Another potential mechanism to explain serum T3 normalization lies in D3 activity. If high cardiac D3 activity is associated with low serum thyroid hormones in the early phase of HF (37), T3 normalization observed in the late phase could be secondary to D3 inactivation. Additionally, we characterized and confirmed the consumptive hypothyroidism status, which has been previously described in patients with large D3-expressing tumors (6), as thyroxine injected early after MI could restore euthyroid status only 6 weeks after the beginning of the hormonal treatment. Indeed, there has been no evidence of persistent D3 induction in models of MI in rats (2). Future studies assessing a time course of D3 activity in this model are needed. In addition, D1 activity could be affected by propranolol, since T4 to T3 conversion is also attributed to D1 activity. However, persistent low D1-activity 4 and 12 weeks after MI has already been described (9). Therefore, the possible effect of propranolol on D1 activity is not reasonable, as D1 activity is already down-regulated in our model. Furthermore, it is also not rational to postulate a propranolol effect (block) on D3 activity, since D3 is the main physiological inactivator of TH (31). At the same time, as far as we know, there is no description of beta-blockers on D3 activity in the literature so far.

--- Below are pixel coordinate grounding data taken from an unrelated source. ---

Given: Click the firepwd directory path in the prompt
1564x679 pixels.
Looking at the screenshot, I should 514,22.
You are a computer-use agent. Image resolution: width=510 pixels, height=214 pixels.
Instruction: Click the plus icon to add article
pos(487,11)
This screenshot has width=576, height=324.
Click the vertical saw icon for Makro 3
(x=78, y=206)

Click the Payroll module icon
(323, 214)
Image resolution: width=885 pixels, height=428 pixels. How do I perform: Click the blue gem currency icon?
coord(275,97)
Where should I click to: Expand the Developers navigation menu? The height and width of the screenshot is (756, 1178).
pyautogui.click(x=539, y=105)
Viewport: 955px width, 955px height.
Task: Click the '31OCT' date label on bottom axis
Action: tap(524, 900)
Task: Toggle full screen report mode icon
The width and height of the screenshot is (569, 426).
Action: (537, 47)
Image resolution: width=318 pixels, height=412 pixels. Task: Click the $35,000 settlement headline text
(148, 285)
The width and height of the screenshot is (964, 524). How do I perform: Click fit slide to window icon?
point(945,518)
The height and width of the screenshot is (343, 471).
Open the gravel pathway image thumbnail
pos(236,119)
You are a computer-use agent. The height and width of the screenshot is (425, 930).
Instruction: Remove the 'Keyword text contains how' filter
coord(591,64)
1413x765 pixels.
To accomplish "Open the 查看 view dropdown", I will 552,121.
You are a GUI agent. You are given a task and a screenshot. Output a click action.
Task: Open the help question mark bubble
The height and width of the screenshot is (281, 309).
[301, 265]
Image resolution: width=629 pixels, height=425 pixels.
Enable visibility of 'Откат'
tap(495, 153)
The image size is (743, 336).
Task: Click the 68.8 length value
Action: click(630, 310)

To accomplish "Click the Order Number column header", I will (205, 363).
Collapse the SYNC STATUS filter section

Beta-adrenergic blockers therapy has long been demonstrated to improve survival in patients with HF (38). Cardiac EF remained significantly decreased at early stages post-MI despite propranolol treatment. Surprisingly, the most striking improvement of cardiac function observed in the MI group treated with propranolol occurred in the late stage (12 weeks post-MI) and it was not correlated with improvement of cardiac remodeling or blood congestion. Since MI was associated with hypothyroidism only in propranolol-treated rats at the end of 12 weeks, these data suggest that beta-blockers maintain a hypothyroid state, guaranteeing additional improvement in cardiac function. The relationship between hypothyroidism and cardiac function has been previously described. Ueta et al. (39) showed that a 10-day sympathetic overdrive worsened the phenotype of restrictive cardiomyopathy in D3KO mice (HtzD3KO) and lends itself as a model of cardiac-specific Dio3 inactivation and local hyperthyroidism. Consequently, LV dysfunction was further impaired, particularly diastolic properties, resulting in congestive HF and a higher mortality rate. In sharp contrast, wild-type siblings could recruit myocardial D3, which resulted in adaptive cardiac remodeling and better cardiac function compared to D3KO mice. Furthermore, we recently demonstrated that hyperthyroidism furthered LV stunning while hypothyroidism was mostly followed by improved post-ischemic recovery of LV hemodynamic properties and decreased infarct size (40). These findings are consistent with our present work, which suggested that cardiac hypothyroidism is an adaptive condition important for guaranteeing an allostatic condition in HF.

Conclusions

In conclusion, our results suggest that the normalization of serum T3 concentrations after MI in rats can be induced by a progressive increase of D2 activity in BAT, which was potentially induced by the beta-adrenergic pathway post-MI in rats. When this pathway was blocked by propranolol, the low thyroid hormone state persisted, and cardiac function was improved additionally, suggesting a new beneficial effect of beta-blockers in a HF model.